The initial event runs on Friday May 4 2012, and secondary schools across the city will be taking part. The event provides a great opportunity for school librarians to meet and network and discuss the latest thinking, research and practice. The hands on workshop brings together leading experts from across the UK to work with school LRC/library staff to focus on a range of issues, including:

• What is the role of the LRC in a digital age?
• What is the latest thinking around LRC design and use of space?
• What kind of digital search, evaluation and study skills do learners need?
• How are school libraries around the country meeting the challenge of ‘Google and Wikipedia by default’?

In addition to providing staff across the city with an opportunity to compare and share practice, the event provides an opportunity to reflect on the relevance and use of technology for learners and the relationship of their role and of the school library to digital environments.

Organisers & Speakers





Josie Fraser
Josie Fraser is a UK-based Social and Educational Technologist, currently working for Leicester City Council as ICT Strategy Lead (Children’s Capital). She leads on ICT for the City’s multi-million pound Building Schools for the Future programme, designed to raise learner engagement, achievement and aspiration, and deliver inspiring and effective community centred learning environments.

This project is one in a range of initiatives designed to make sure schools in Leicester are at the forefront in the use of Information Communications Technology (ICT) for learning.  Leicester aspires to be an online, connected learning city, and the BSF Programme is equipping our schools with world class technologies – and enabling Leicester City Council to support staff in developing the skills and confidence to match. The event is designed to support  staff working in school libraries and learning resource centres, who have a crucial role to play in supporting their communities in continuing to develop the confidence and skills necessary to access, evaluate and apply information.

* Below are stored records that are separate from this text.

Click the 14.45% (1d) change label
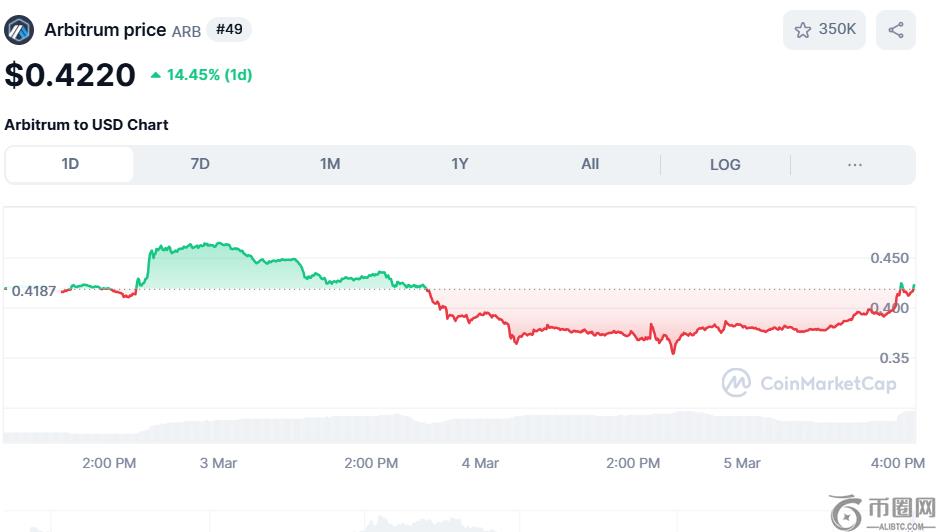The height and width of the screenshot is (532, 936). [x=209, y=75]
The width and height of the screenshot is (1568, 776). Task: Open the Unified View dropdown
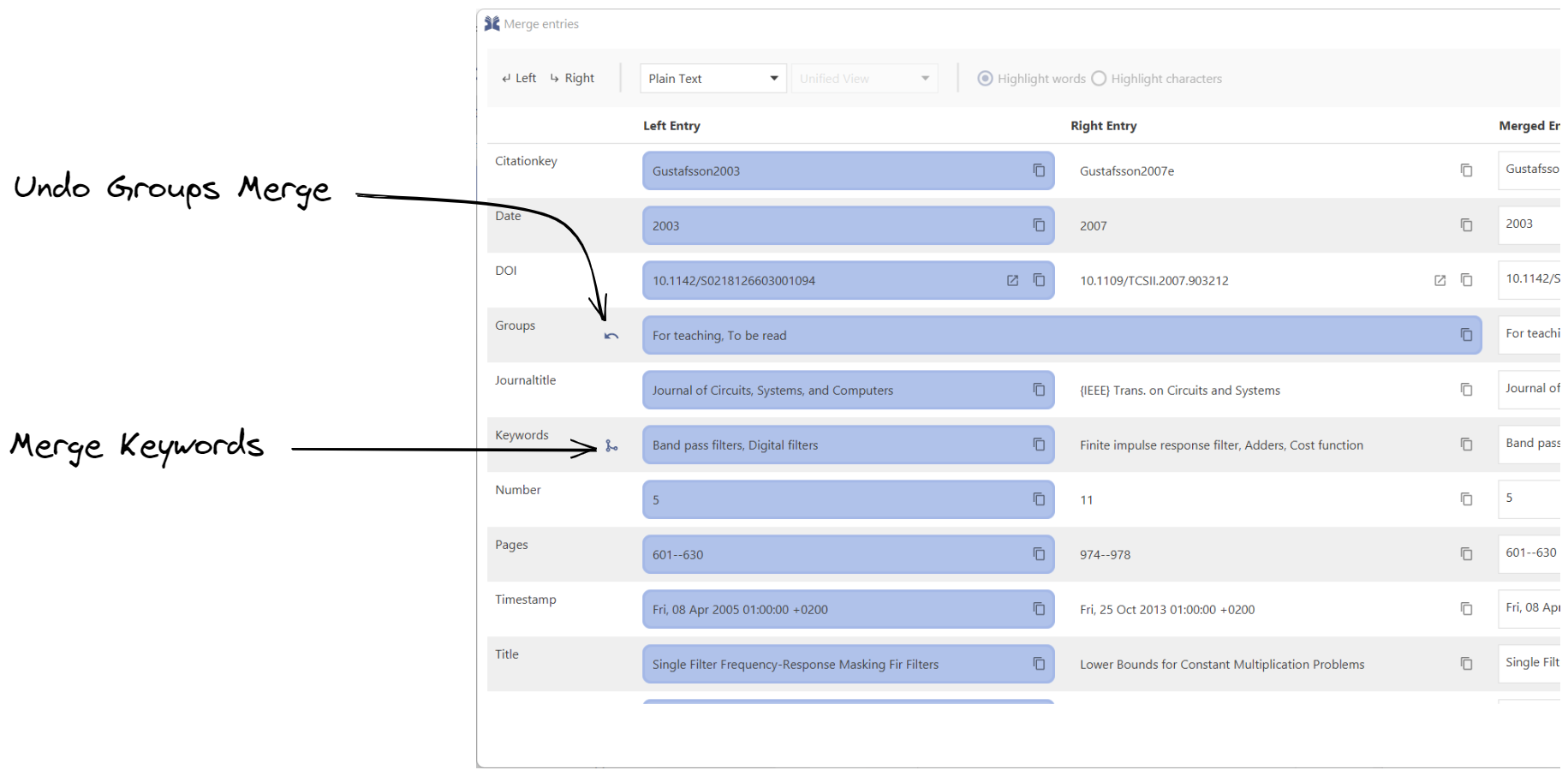tap(864, 79)
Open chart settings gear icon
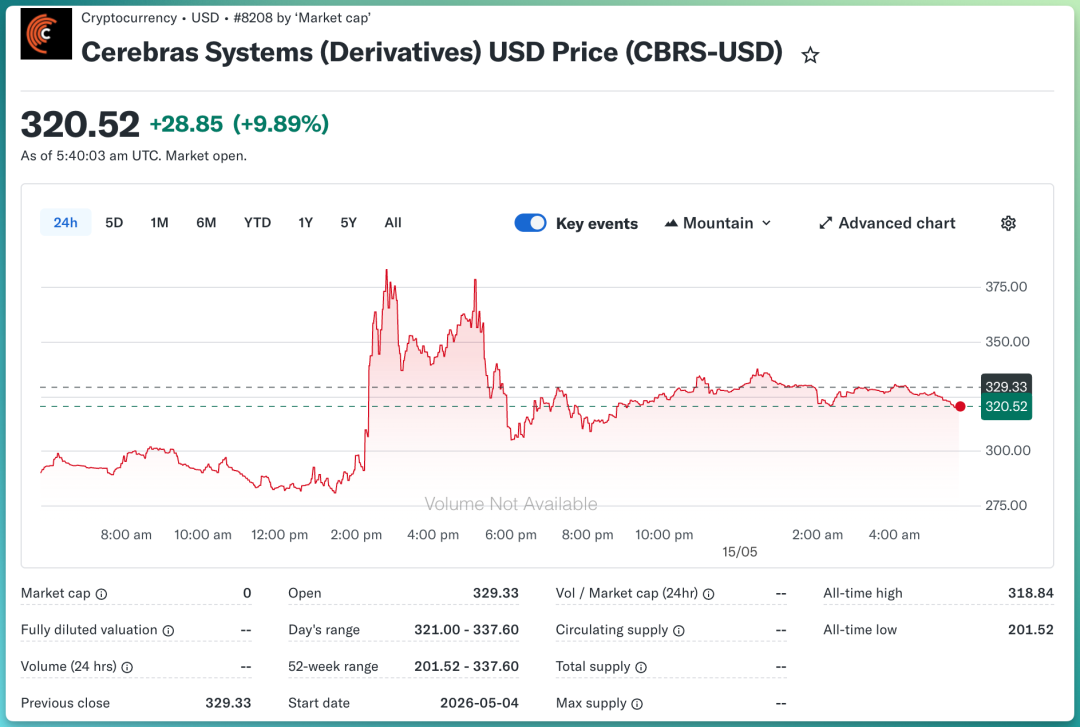 (1008, 223)
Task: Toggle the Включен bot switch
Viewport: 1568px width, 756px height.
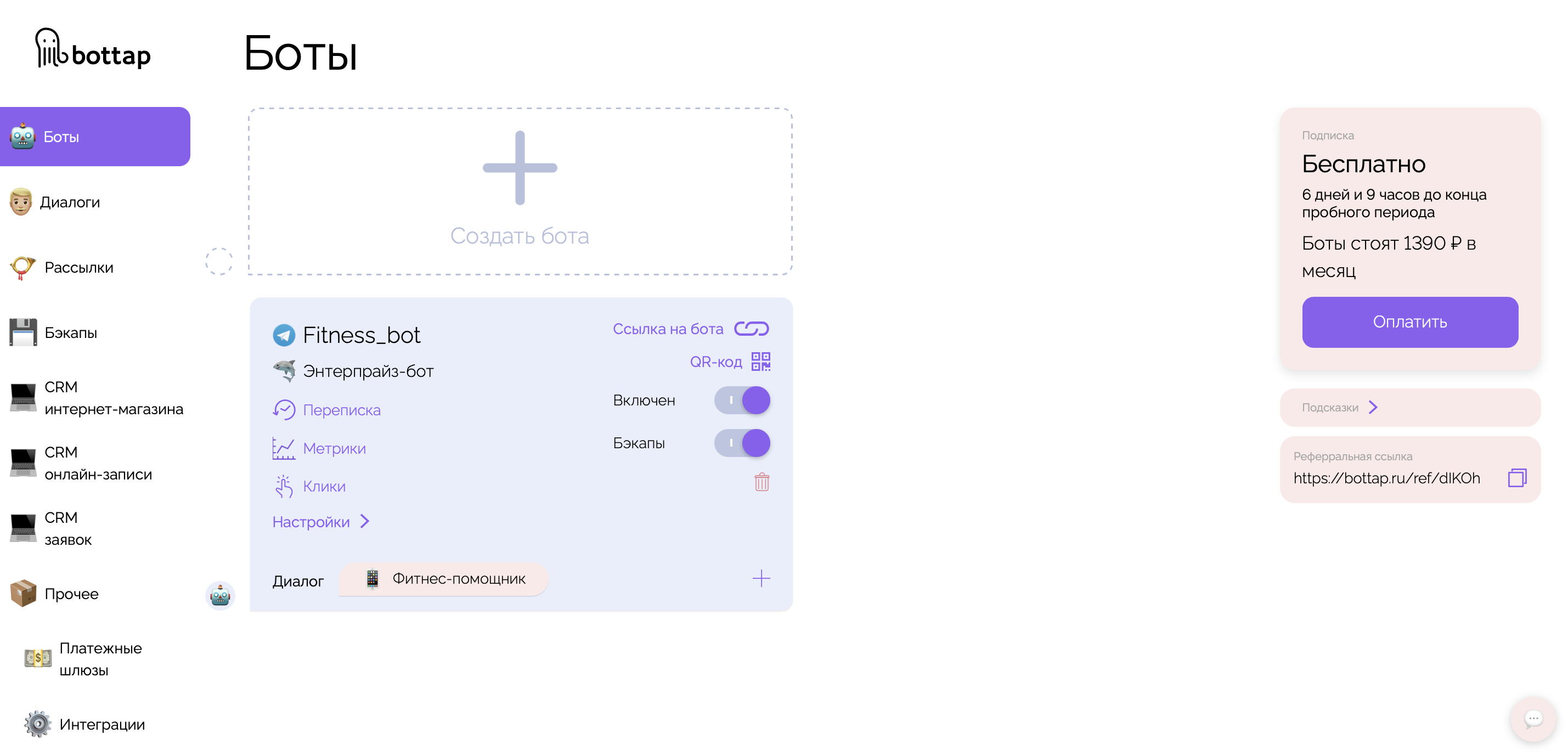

Josie on Twitter @josiefraser

Rachael Guy

Rachael has worked in School Libraries for 12 years -7 at Merchant Taylors School  and 5 at Berkhamsted School – where she is Head of Learning Resources ( Libraries and Archives).  She has an appetite for new digital technology and social communication media within a learning development framework and pedagogy and my vision is to develop a 21st century dynamic learning environment.

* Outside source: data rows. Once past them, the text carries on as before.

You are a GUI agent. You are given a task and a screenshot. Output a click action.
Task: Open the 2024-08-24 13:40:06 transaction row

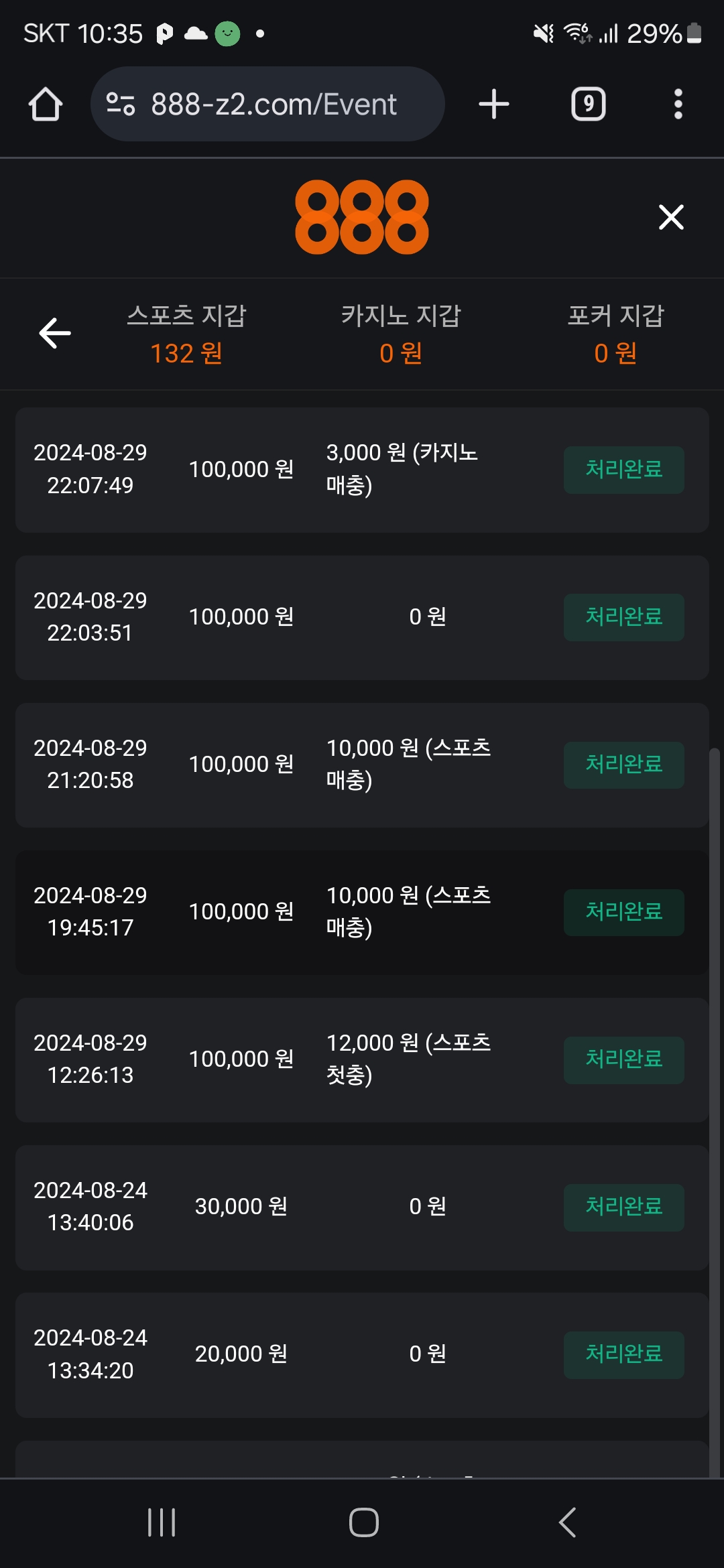[x=362, y=1207]
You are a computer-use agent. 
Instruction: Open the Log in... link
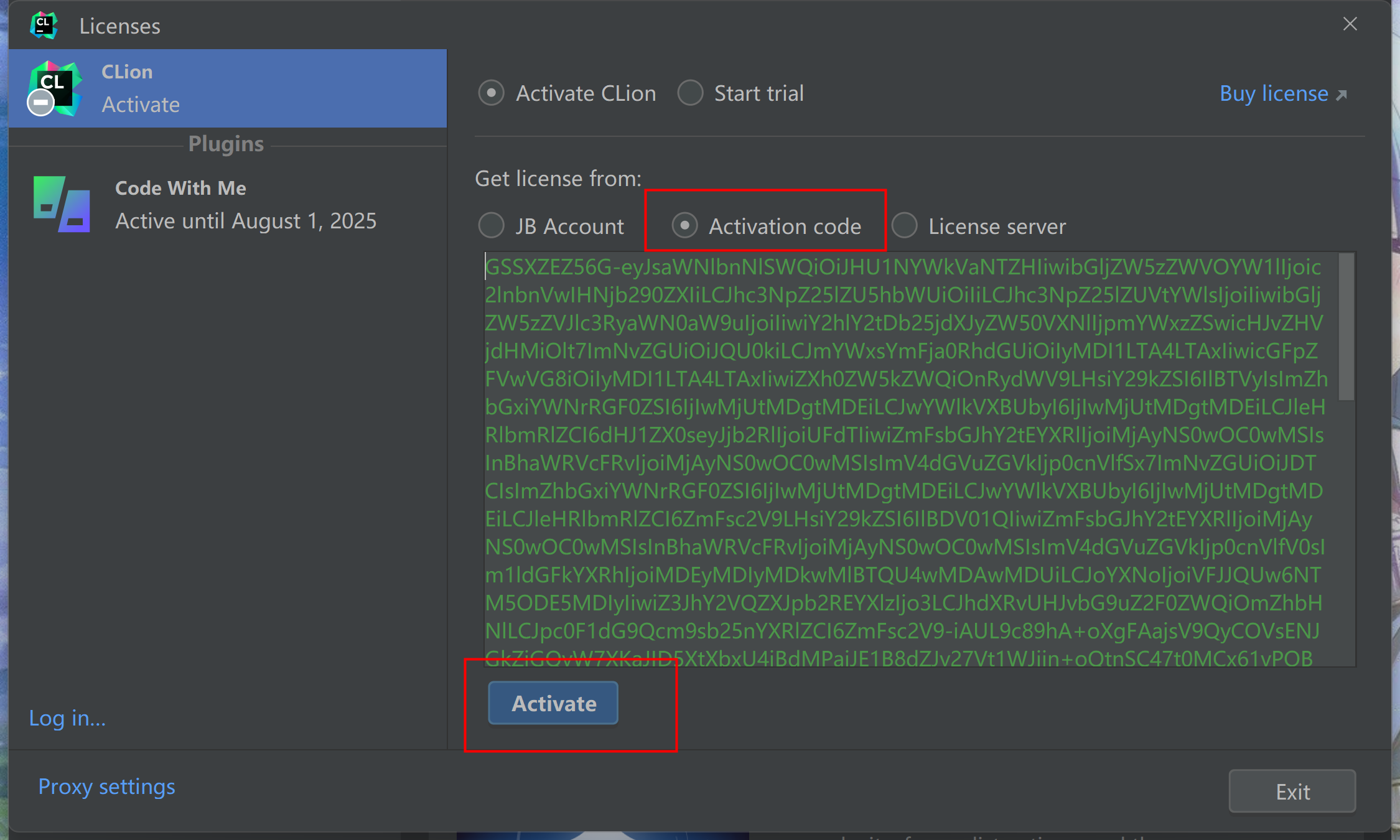[x=67, y=718]

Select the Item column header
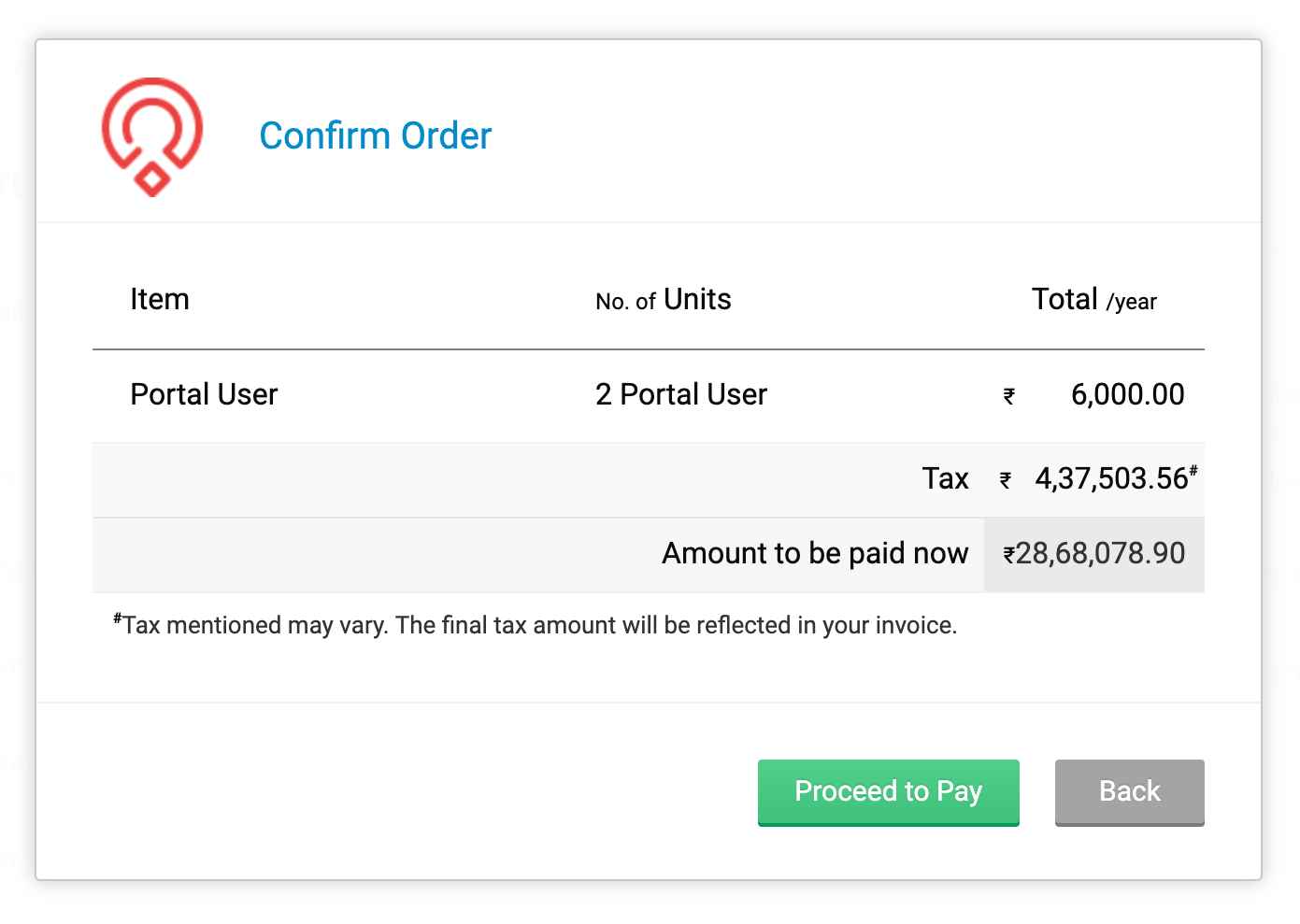(160, 300)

Rachael will be talking about practical approaches and lessons learnt: New technologies and resources to support staff, faculties and learners

The talk will offer an insight into the work – pitfalls, challenges and achievements – Berkhamsted School are experiencing with digital literacy ( from KS3 – Sixth form)  and new technologies. Within the presentation I will focus and share best practice on the KS3 support framework, our future developments for KS4, and the strategy for Sixth Form. Across this framework I will refer to new technologies and resources introduced over the last two years alongside further plans for the future.

Rachel on Twitter – @berkholibrarian

Berkhamsted School Library blog





Richard Hall is the Head of ELT, based in the Directorate of Library Services at De Montfort University, Leicester, UK. He is also a National Teaching Fellow (2009) and a Reader in Education and Technology (2010). Richard is a Research Associate in the Centre for Computing and Social Responsibility at DMU. He is responsible for the academic implementation of ELT with the aim of enhancing the student learning experience.

Richard on Twitter @Hallymk1

DMU Learning Exchanges blog





Laura Taylor, BLib, MSc Econ., MCLIP, has worked throughout her 35 year career in children’s, schools and school library services. She has been involved in developing a number of new school libraries including her own in her last post at the City of London Academy, Southwark. She brings with her a wealth of knowledge and experience having visited numerous school libraries across the country and networking with colleagues via the School Librarians’ Network, her role on CILIP’s School Libraries’ Group, and as an SSAT Lead Practitioner and consultant for Academy Libraries. Her particular interests are in developing libraries at the heart of the school and she sees it as essential that school librarians seize the opportunities presented by digital technologies to ensure that their libraries are embedded in the curriculum and equipped to enthuse and engage students in their reading for pleasure and information.  She currently is working freelance as a library advisor/consultant with Taylormade Libraries.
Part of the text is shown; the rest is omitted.